Mr. Augustus Thomas' _Alabama_ is a delightful picture
of Southern life, while Mr. James A. Herne's _Shore Acres_ takes a
distinct place in the literature of New England, his _Griffith
Davenport_[P] in the literature of Virginia.
There must, of course, be many gaps in this summary enumeration. It is
very probable that many novelists of distinction have altogether escaped
my notice; and I have made no attempt to include in my list the writers
of short magazine stories, many of them artists of high accomplishment.
One omission, however, I must at once repair. "Mark Twain's"

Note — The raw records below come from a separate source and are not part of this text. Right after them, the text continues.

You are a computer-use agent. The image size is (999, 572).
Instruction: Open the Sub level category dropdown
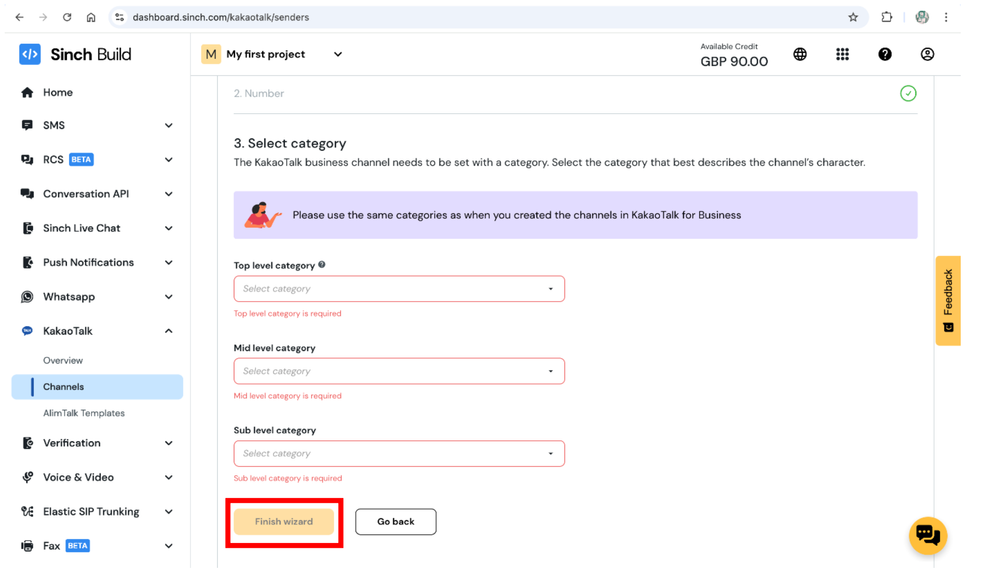tap(399, 454)
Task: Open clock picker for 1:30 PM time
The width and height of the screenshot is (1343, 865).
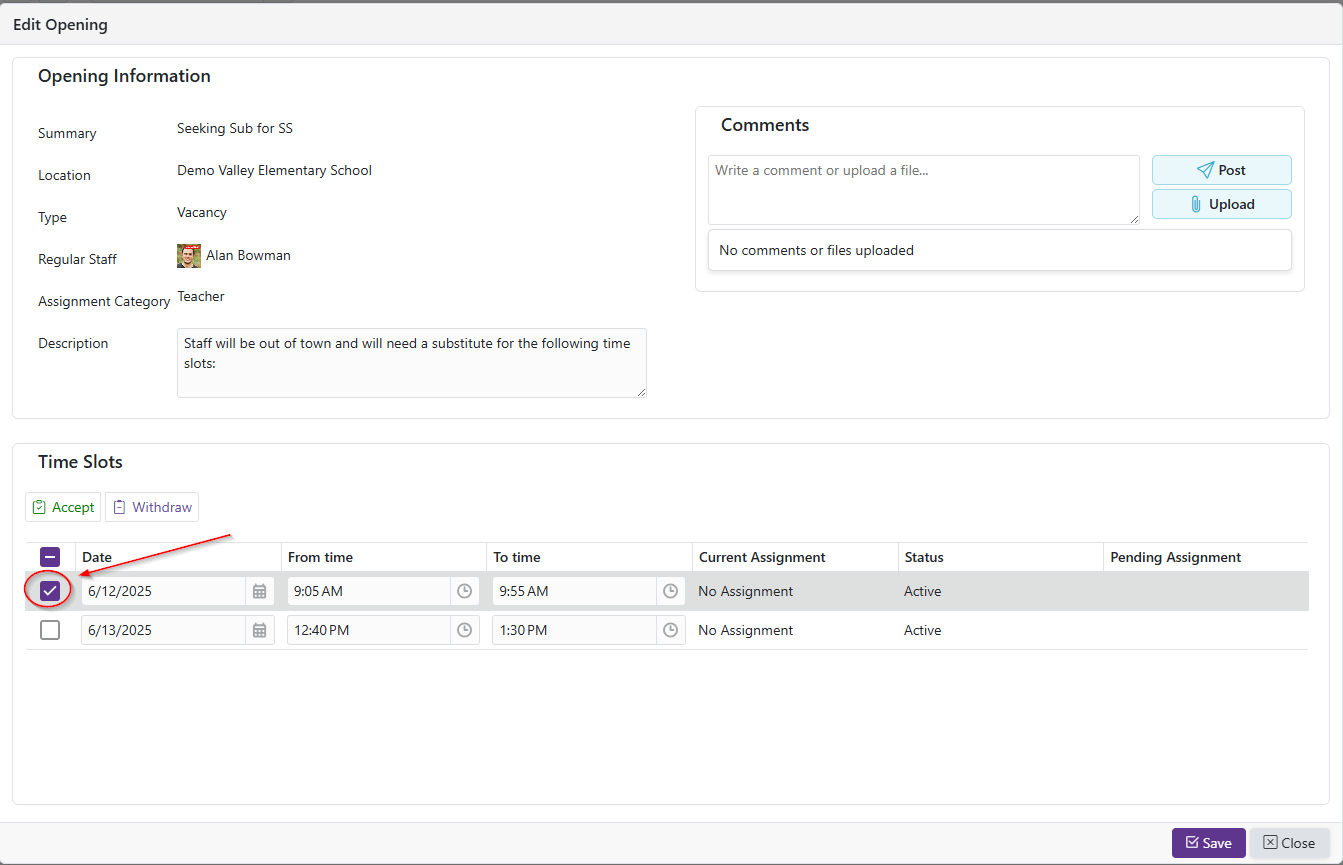Action: pyautogui.click(x=671, y=630)
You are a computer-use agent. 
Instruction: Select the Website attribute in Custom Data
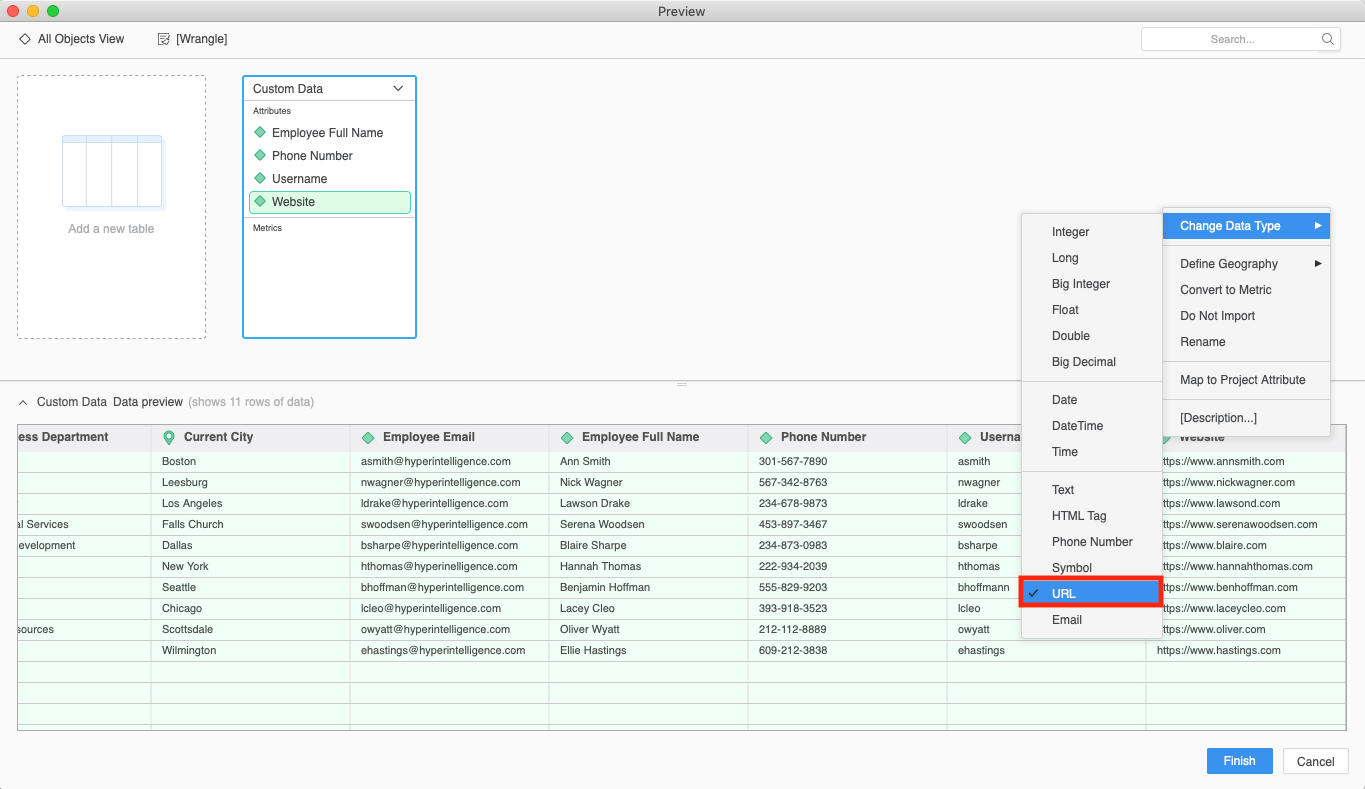tap(329, 202)
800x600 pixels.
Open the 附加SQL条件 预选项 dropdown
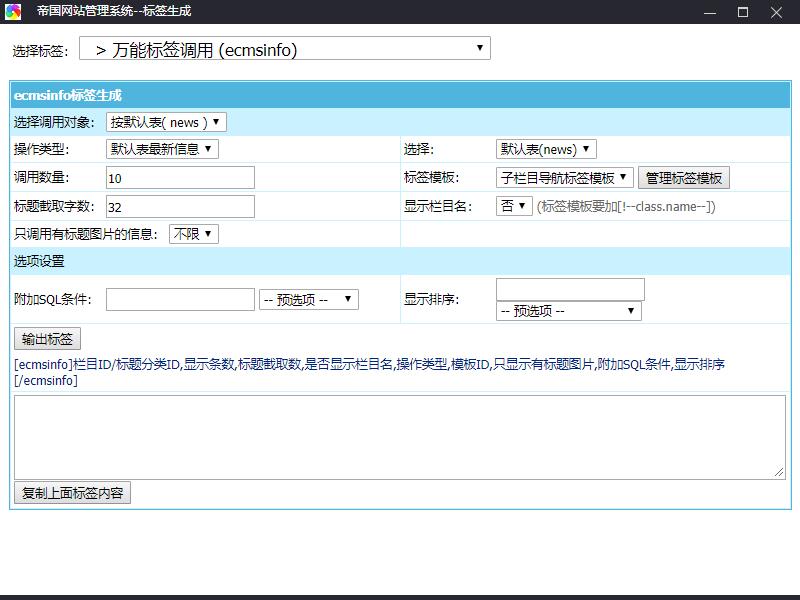tap(308, 300)
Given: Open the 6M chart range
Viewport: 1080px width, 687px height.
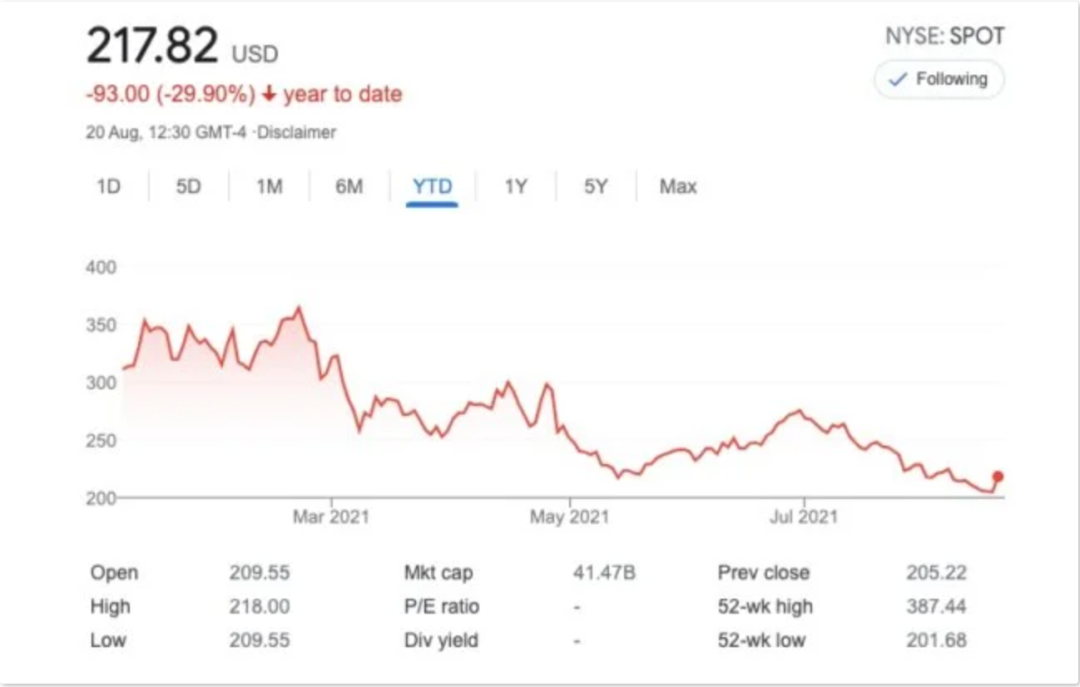Looking at the screenshot, I should (x=348, y=186).
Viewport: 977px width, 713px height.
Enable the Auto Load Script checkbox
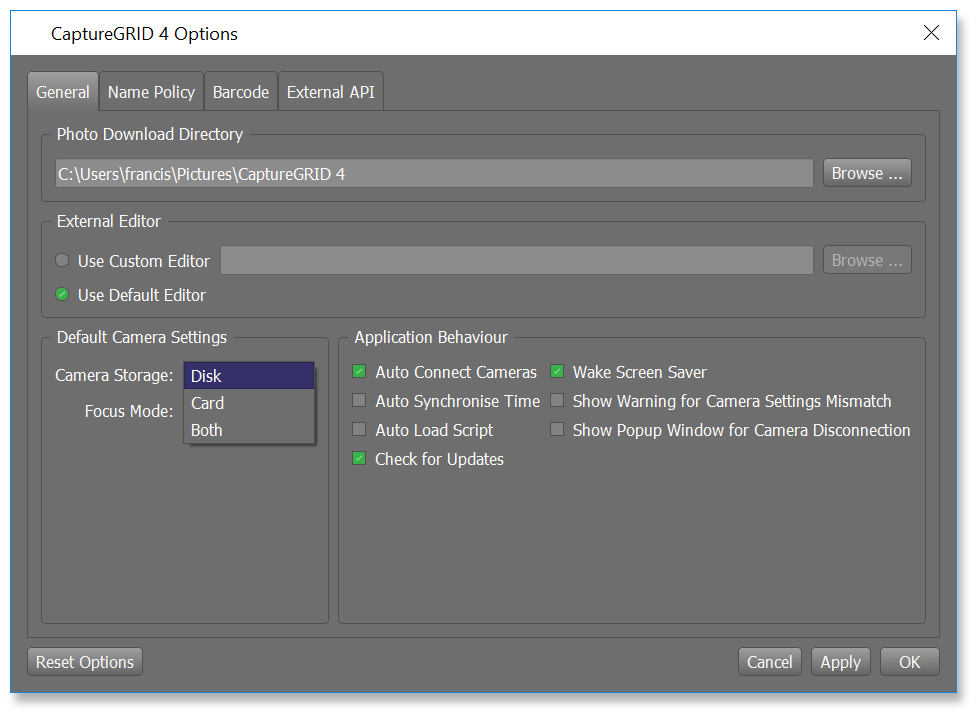click(360, 430)
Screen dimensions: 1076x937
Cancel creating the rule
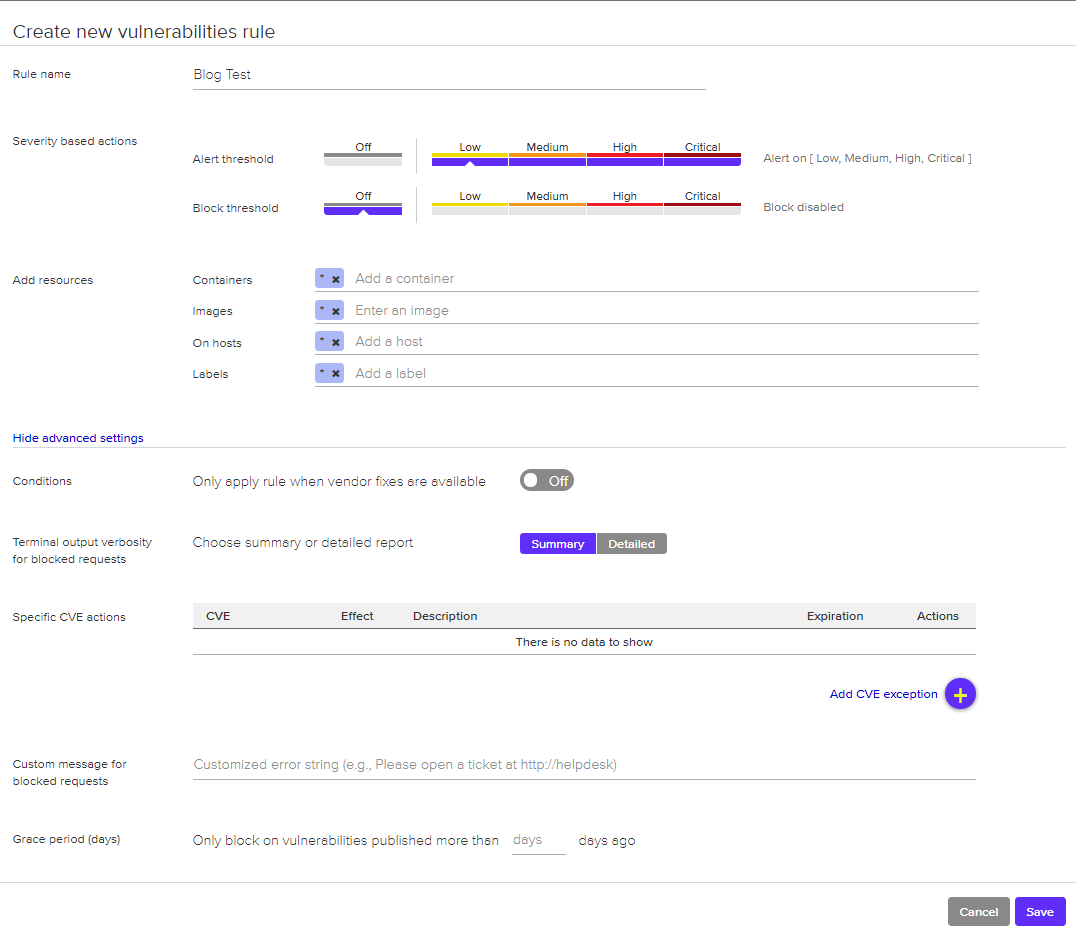tap(978, 912)
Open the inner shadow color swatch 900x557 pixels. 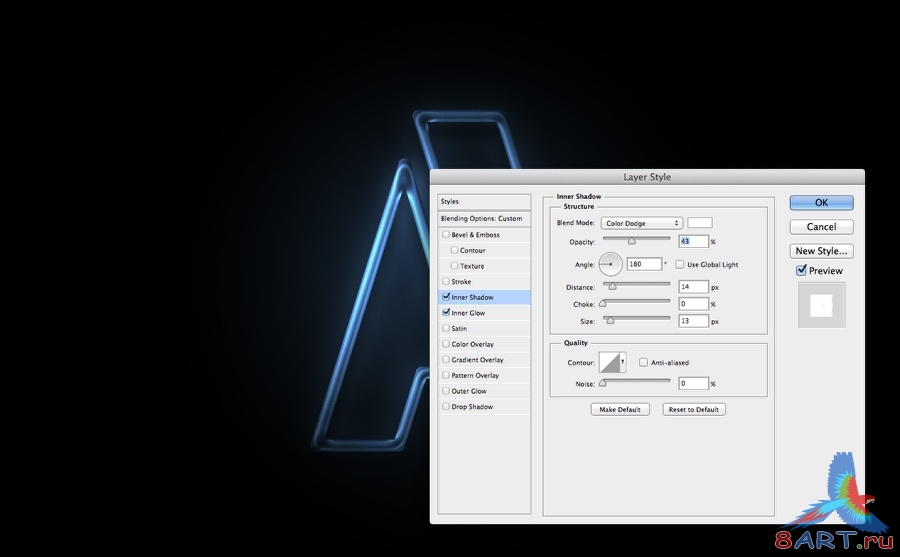pos(700,223)
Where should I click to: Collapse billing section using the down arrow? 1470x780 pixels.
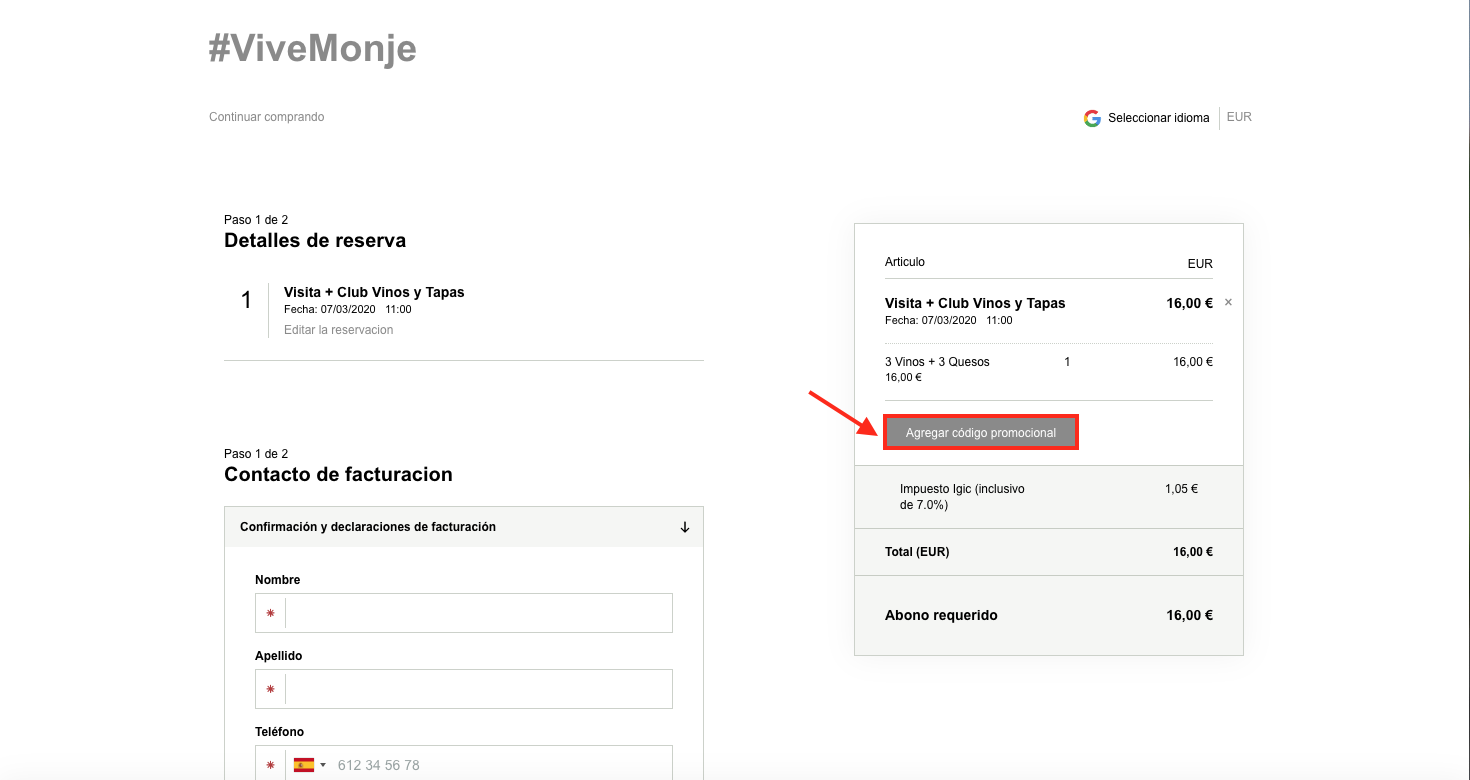[685, 527]
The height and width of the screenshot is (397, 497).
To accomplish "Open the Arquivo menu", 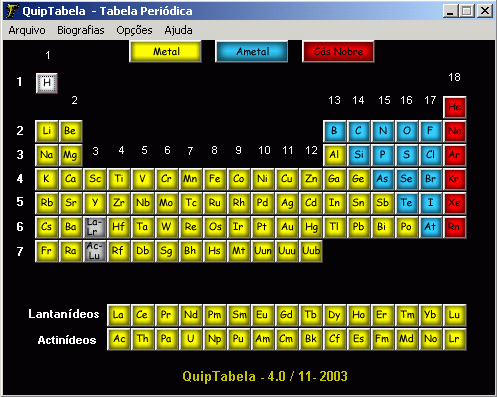I will tap(27, 30).
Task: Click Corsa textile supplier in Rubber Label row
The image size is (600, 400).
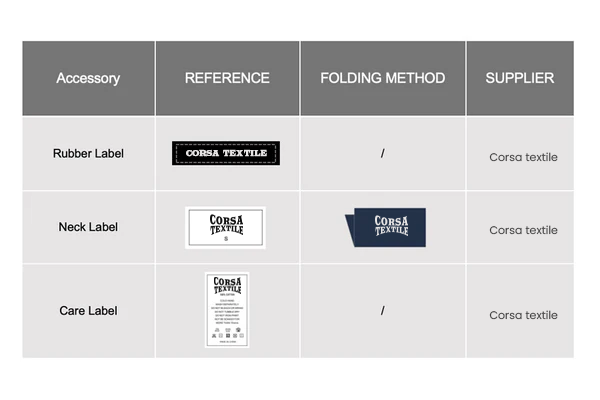Action: [x=523, y=157]
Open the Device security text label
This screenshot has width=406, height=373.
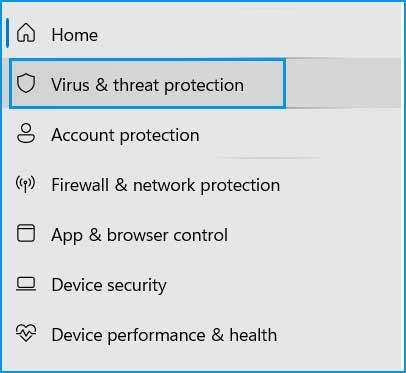click(109, 286)
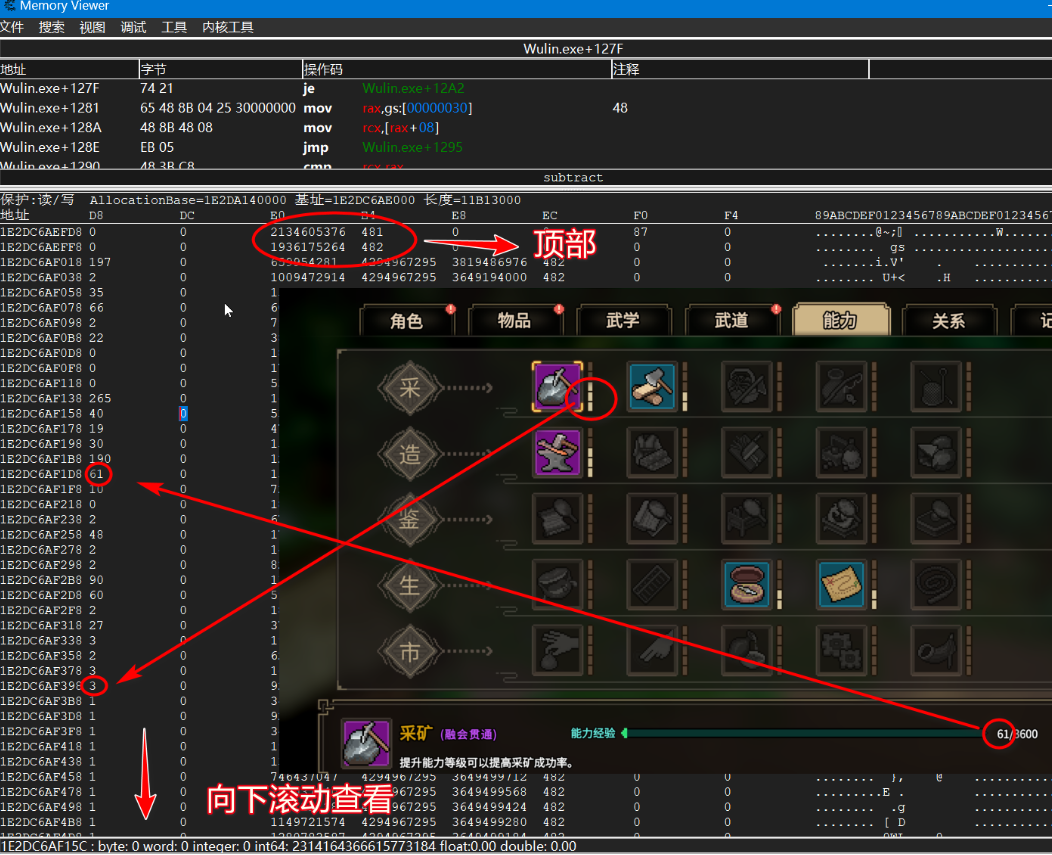Open the 文件 menu
The height and width of the screenshot is (855, 1052).
click(12, 27)
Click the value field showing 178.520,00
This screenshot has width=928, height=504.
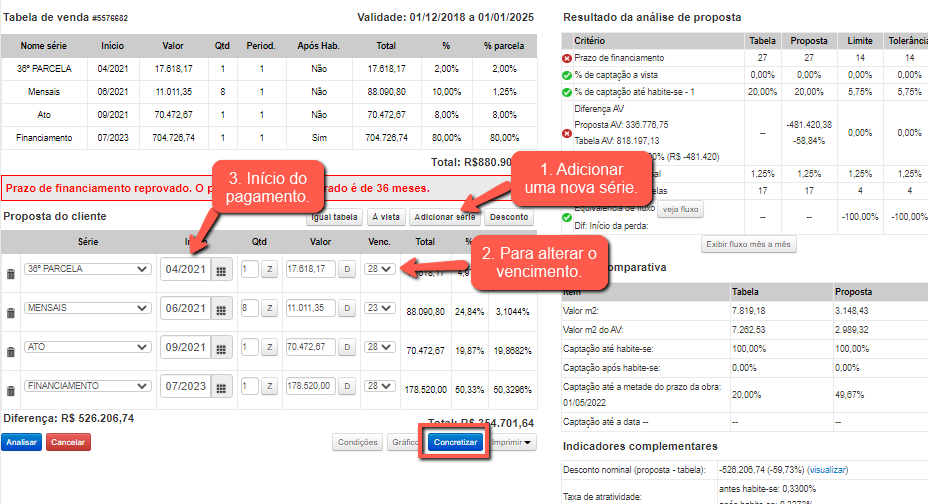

contributions to the work of self-realisation have been in the main
retrospective, but nevertheless of the first importance. He is the
"sacred poet" of the Mississippi. If any work of incontestable genius,
and plainly predestined to immortality, has been issued in the English
language during the past quarter of a century, it is that brilliant
romance of the Great Rivers, _The Adventures of Huckleberry Finn_.
Intensely American though he be, "Mark Twain" is one of the greatest
living masters of the English language. To some Englishmen this may seem
a paradox; but it is high time we should disabuse ourselves of the
prejudice that residence on the European side of the Atlantic confers
upon us an exclusive right to determine what is good English, and to
write it correctly and vigorously.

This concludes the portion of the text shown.